• _Detalles del problema_: Reescribe el pasaje del artículo sobre la burbuja cultural que va de "Empecé a pensar" a "días de representación.", ambos incluidos, y cambia "butaca" por "silla".

• _Fragmento del texto_:
SABATINAS INTEMPESTIVAS
Si no pinchamos la burbuja cultural, no es por falta de ganas sino por falta de valor y de talento para sustituirla
¿Y si también estuviéramos metidos en una burbuja cultural? Diferente a la del ladrillo, porque implica a menos gente y no supone una desmesura financiera capaz de desestabilizar un país. Pero es importante, al menos para algunos, porque condiciona el presente y el futuro de generaciones, de sus élites, de los mandarines, de los que cortan el bacalao y luego se lo comen, y también de los que se alimentan de las sobras, que son muchos.
La burbuja de la cultura se parece tanto a las grandes galerías comerciales que se diría que son parientes. Viven de quienes compran y venden, pero sobre todo necesitan gente en movimiento. Una galería comercial sin paseantes –sin gente que mira, sin voyeurs– sería el preludio de su ruina. Lo más significativo de las burbujas es que uno no se entera de que vive en ellas hasta que explotan.
Empecé a pensar en esto sentado en una butaca del Liceu de Barcelona, impresionado por los esfuerzos de Jordi Savall por sacar adelante una ópera brillante y divertida, a la que le faltaba lo que no estaba en su mano darle: más ensayos, una escenografía decente, un vestuario adecuado, una luminotecnia digna…, en fin todas esas cosas que no dependen del artista sino de su circunstancia. Una ópera brillante; creada para que el público disfrute. Me estoy refiriendo a El gruñón bienhechor, obra del valenciano Vicente Martín y Soler, estrenada en Barcelona hace unos días y que recomiendo con entusiasmo cuando apenas le quedan dos días de representación.
Siento hacia Jordi Savall un respeto ilimitado. Los más sentidos elogios hacia su obra siempre los he leído en la prensa francesa, y gracias a ella he podido disfrutar de un par de antologías, dedicada una a la música de la época de los Borgia. La otra, Paraísos perdidos, un volumen soberbio de hechura y documentación, sobre el que empecé a preparar un artículo cuyo título pretendía resumir lo que sentía: “Una joya, es una joya”. No lo terminé y me arrepiento. Me admira Savall, no sólo por lo que hace sino por la capacidad para seguir haciéndolo en una sociedad que le importa un carajo lo que haga o deje de hacer. Falleció su mujer, Montserrat Figueras, notable cantante y musicóloga, y ni siquiera ese gesto caballeroso de convertir su desaparición en un homenaje a la cultura pasó de ser un acto casi privado. No penetró en la burbuja.

• _Datos proporcionados_:
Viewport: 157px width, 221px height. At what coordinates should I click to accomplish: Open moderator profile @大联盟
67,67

• _Respuesta final_:
Empecé a pensar en esto sentado en una silla del Liceu de Barcelona, impresionado por los esfuerzos de Jordi Savall por sacar adelante una ópera brillante y divertida, a la que le faltaba lo que no estaba en su mano darle: más ensayos, una escenografía decente, un vestuario adecuado, una luminotecnia digna…, en fin todas esas cosas que no dependen del artista sino de su circunstancia. Una ópera brillante; creada para que el público disfrute. Me estoy refiriendo a El gruñón bienhechor, obra del valenciano Vicente Martín y Soler, estrenada en Barcelona hace unos días y que recomiendo con entusiasmo cuando apenas le quedan dos días de representación.